Евгений понимал мать, которая после страшного известия об утрате так и не вернулась к прежнему спокойствию и равновесию. Сам Евгений тоже навсегда запомнил все, что связано с этим потрясением. Рана не зажила, и осталась какая-то незаполненная пустота. Каждая вещь в доме напоминала об отце. Его пепельница. Книга, которую он читал перед самым отъездом. До сих пор стоит в углу в прихожей — как поставил отец — его зонтик. А на письменном столе карандаши, заточенные еще отцом, чернильный прибор, подаренный отцу его сослуживцами, мундштук и перекидной календарь, на котором сохранились отцовские пометки…
2
Евгений много-много раз как бы заново восстанавливал в памяти подробности злополучного дня. Откуда он тогда возвращался? То ли от школьного товарища Киры Рукавишникова, то ли из библиотеки…

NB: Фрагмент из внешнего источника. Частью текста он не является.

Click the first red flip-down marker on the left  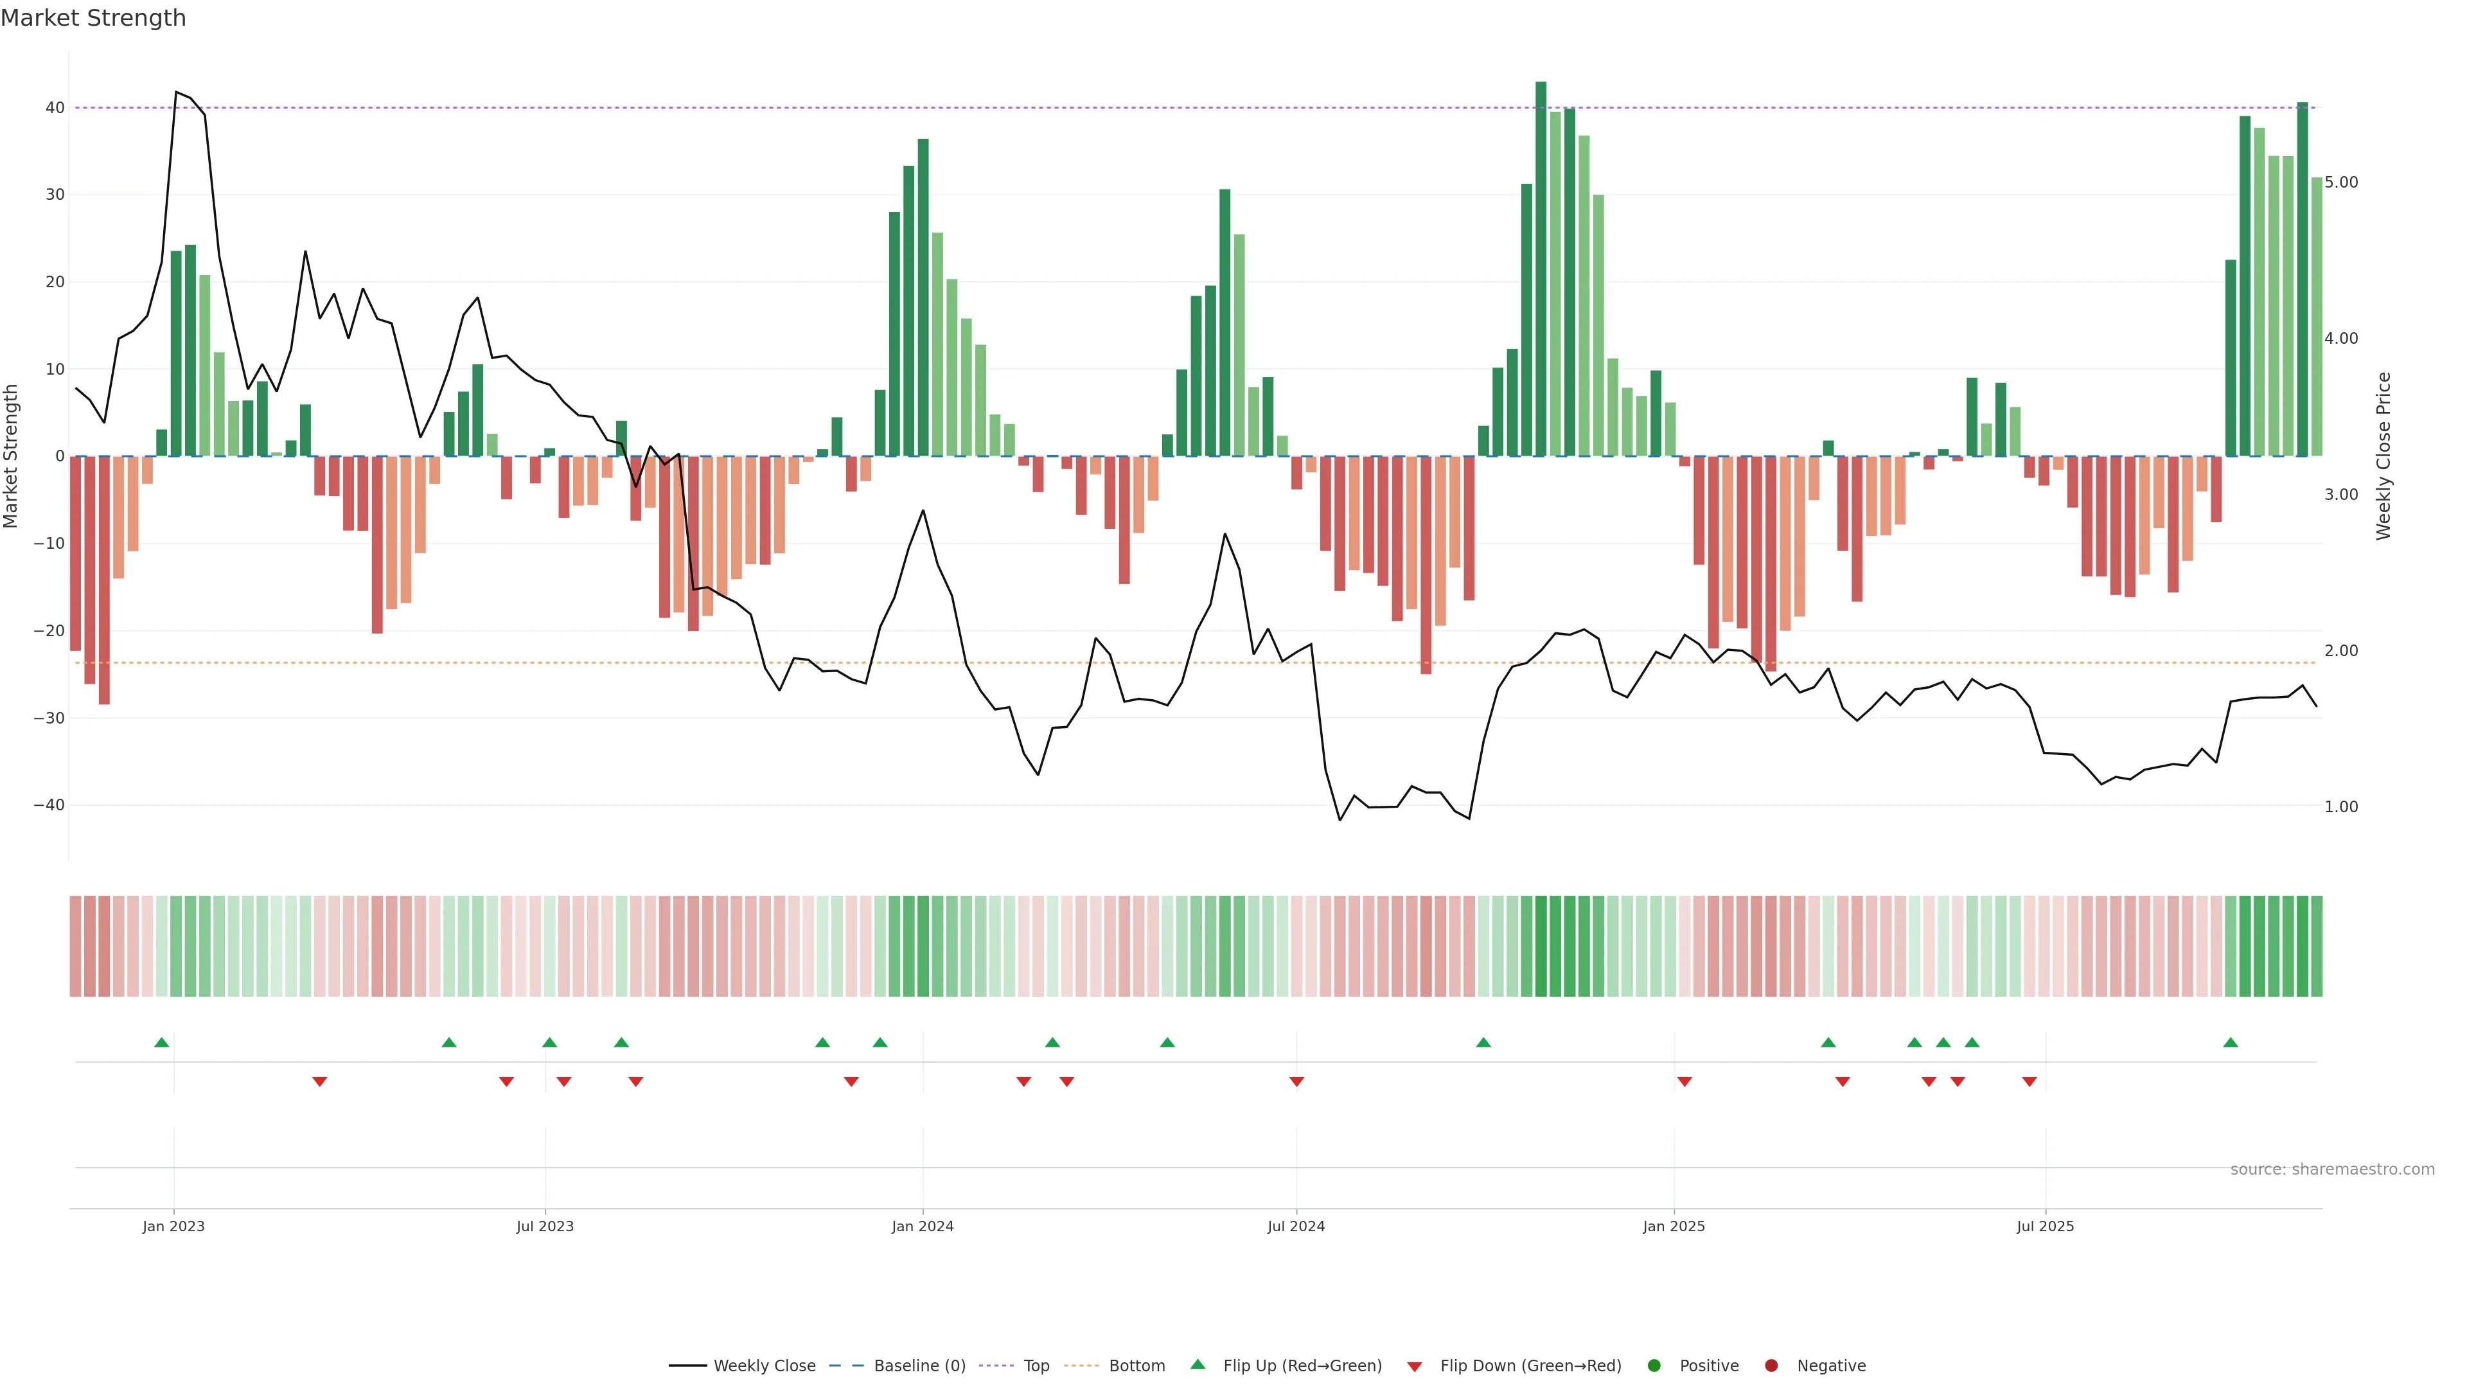click(320, 1081)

Нигде вы не встретите таких пленительных зимних дней, какие бывают в Петрограде под самый Новый год. Легкий морозец пощипывает уши и наполняет все существо неизъяснимой бодростью, и вы вдруг ловите себя на мысли: «Эх, хорошо бы сейчас на лыжах… где-нибудь в Кавголове… По мелколесью, по ельнику!..»
Город сказочно красив! Город удивительно наряден! Пушит снег. У прохожих засыпаны снегом воротники, шапки. Все женщины сегодня как на маскараде: и узнаёшь и не узнаёшь. По Неве метет поземка, швыряя в морды гранитных сфинксов пригоршни снега.

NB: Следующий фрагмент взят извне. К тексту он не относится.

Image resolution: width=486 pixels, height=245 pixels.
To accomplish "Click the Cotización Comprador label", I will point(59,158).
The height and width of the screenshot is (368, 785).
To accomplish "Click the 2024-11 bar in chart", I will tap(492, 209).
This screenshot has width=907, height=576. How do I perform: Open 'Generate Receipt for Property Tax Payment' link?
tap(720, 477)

Сквозь мелькающие снежинки проглядывает дивный облик города: то на какой-то миг возникнет силуэт Адмиралтейства и памятник победы над Наполеоном — величайший в мире гранитный монумент — Александровская колонна, почти пятидесятиметровая громадина, свободно поставленная на пьедестал, ничем не прикрепленная, так что держится она исключительно своей тяжестью; то явственно обозначится колоннада Казанского собора, как хоровод исполинов. И тут же — бывший Зингеровский магазин швейных машин, с его нелепым шишом над крышей.

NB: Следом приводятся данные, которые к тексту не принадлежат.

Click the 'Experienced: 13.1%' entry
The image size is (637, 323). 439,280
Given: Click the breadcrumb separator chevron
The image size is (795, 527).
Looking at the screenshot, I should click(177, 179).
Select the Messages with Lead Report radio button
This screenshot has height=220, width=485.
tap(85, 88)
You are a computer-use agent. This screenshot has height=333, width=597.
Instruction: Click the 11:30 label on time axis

Вдруг попадает в поле зрения реклама: «Перуин для ращения волос»… «Пейте какао Жорж Борман»… А затем яркие пятна бесчисленных синематографов: «Мулен-Руж»… «Паризиана»… «Пикадилли»… «Фоли-Бержер»… наряду с вывесками нотариусов, мастерскими корсетов, «coiffeur» и кондитерских. И снова очертания величественных зданий: тяжеловесного Строгановского дворца, несравненного ансамбля Александринского театра, монументальной Публичной библиотеки…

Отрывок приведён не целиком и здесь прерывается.